• [Exercise]: In the entries below, find the line containing "[Sonraki haber] (142, 1733)". Write out that line and all lines after it, exactly, and nothing else.

== Material for the task ==

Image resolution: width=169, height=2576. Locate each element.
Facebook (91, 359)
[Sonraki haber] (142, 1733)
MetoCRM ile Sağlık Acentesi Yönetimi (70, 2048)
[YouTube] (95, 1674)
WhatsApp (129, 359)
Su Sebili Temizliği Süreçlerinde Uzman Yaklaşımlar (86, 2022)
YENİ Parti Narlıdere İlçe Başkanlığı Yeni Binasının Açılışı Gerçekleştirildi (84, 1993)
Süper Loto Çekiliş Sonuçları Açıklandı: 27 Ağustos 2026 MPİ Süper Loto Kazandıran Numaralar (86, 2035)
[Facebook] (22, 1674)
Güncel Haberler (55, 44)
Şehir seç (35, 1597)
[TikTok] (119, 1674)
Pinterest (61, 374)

===

• [Exercise solution]:
[Sonraki haber] (142, 1733)
MetoCRM ile Sağlık Acentesi Yönetimi (70, 2048)
[YouTube] (95, 1674)
WhatsApp (129, 359)
Su Sebili Temizliği Süreçlerinde Uzman Yaklaşımlar (86, 2022)
YENİ Parti Narlıdere İlçe Başkanlığı Yeni Binasının Açılışı Gerçekleştirildi (84, 1993)
Süper Loto Çekiliş Sonuçları Açıklandı: 27 Ağustos 2026 MPİ Süper Loto Kazandıran Numaralar (86, 2035)
[Facebook] (22, 1674)
Güncel Haberler (55, 44)
Şehir seç (35, 1597)
[TikTok] (119, 1674)
Pinterest (61, 374)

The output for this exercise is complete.